I'll tell you my critique of Marx, and you can tell me where I'm
misunderstanding him. Fair enough?
First of all, I find the "labor theory of value" to be totally unsound,
entirely too simplistic. Creativity, initiative, vision, risk-taking, and
good judgement - in setting up and managing an operation - all create
value, as does labor, but in a multiplicative way. All the labor will be
for nought if the enterprise is mis-conceived. Under capitalism, labor is
treated as a commodity and equity rests with investors; this is wrong, but
swinging the pendulum 180 degrees the other way is no better. A _balance_
between worker voice/equity and entrepreneur voice/equity (weather private
or public) would seem to provide both justice and economic vitality. I
_believe_ the experience of China and the USSR tends to support the
desirability of such a balance.
Equally unsound, I believe, is Marx's belief that socialist revolution is
the only likely consequence of the contradictions of capitalism. The
evidence I like to cite for this is the global oil industry, which is in
many ways the most structurally mature capitalist industry. This industry
has long-since reached its "point of contradiction": the industry has long
been concentrated in a handful of major global operators, potential
productive capacity has long exceeded demand, and demand-growth has
stabilized to the point where inter-major cannibalism should have been
expected, on pure capitalist grounds.
But while in the auto industry similar over-production conditions are
currently leading to shakeouts and bankrupticies, this is not happening in
the oil industry.
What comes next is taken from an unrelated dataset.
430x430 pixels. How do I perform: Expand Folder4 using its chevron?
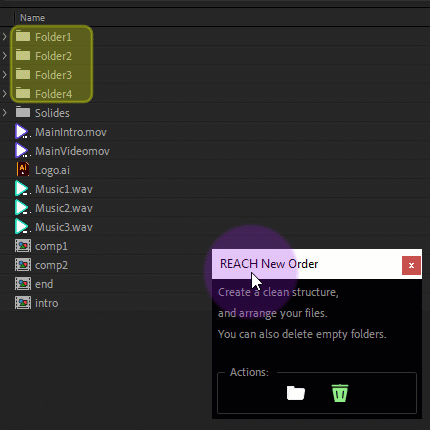coord(4,94)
The auto industry is just reaching its "point of
contradiction"; the oil industry has already adapted to it. The way they
adapted was by jointly regulating production and distribution: they gave up
cut-throat competition and decided to share the market more or less
amicably.
In the capitalist microcosm of petroleum, Marx's "contradictions" have been
met and overcome, without dethroning either the elite owners or their
corporations. The contradictions have been overcome, I suggest, by a
replacement of capitalist competition with aristocratic comradarie. This
neo-aristocratic system is made up of corporations instead of
family-scions, but its dynamics are the same: the collaborative domination
of the many by the few. And behind the corporation-aristocracy is a human
aristocracy of the super-rich, which collectively owns most corporte stock.
I believe then, differing from Marx, that there are _two_ evolutionary
outcomes that might follow the end of capitalism: neo-aristocracy _or_ a
resurgance of democracy, and either, I claim, is likely to come about
peacably; chaos and violent change are not inevitable in either outcome.
Globalization, the elite's answer to the contradictions, is leading rather
peacably (if disastrously) to the aristocratic outcome; and a democratic
resurgance is much more likely to succeed if approached peacably.
I emphasize "democratic revolution/rejuvination" rather than "workers
revolution" because I find the "labor" vs "bourgeois" class dichotomy too
simplistic for today's world; and I don't say "socialist revolution"
because I believe a mixed economy is advisable, as mentioned earlier.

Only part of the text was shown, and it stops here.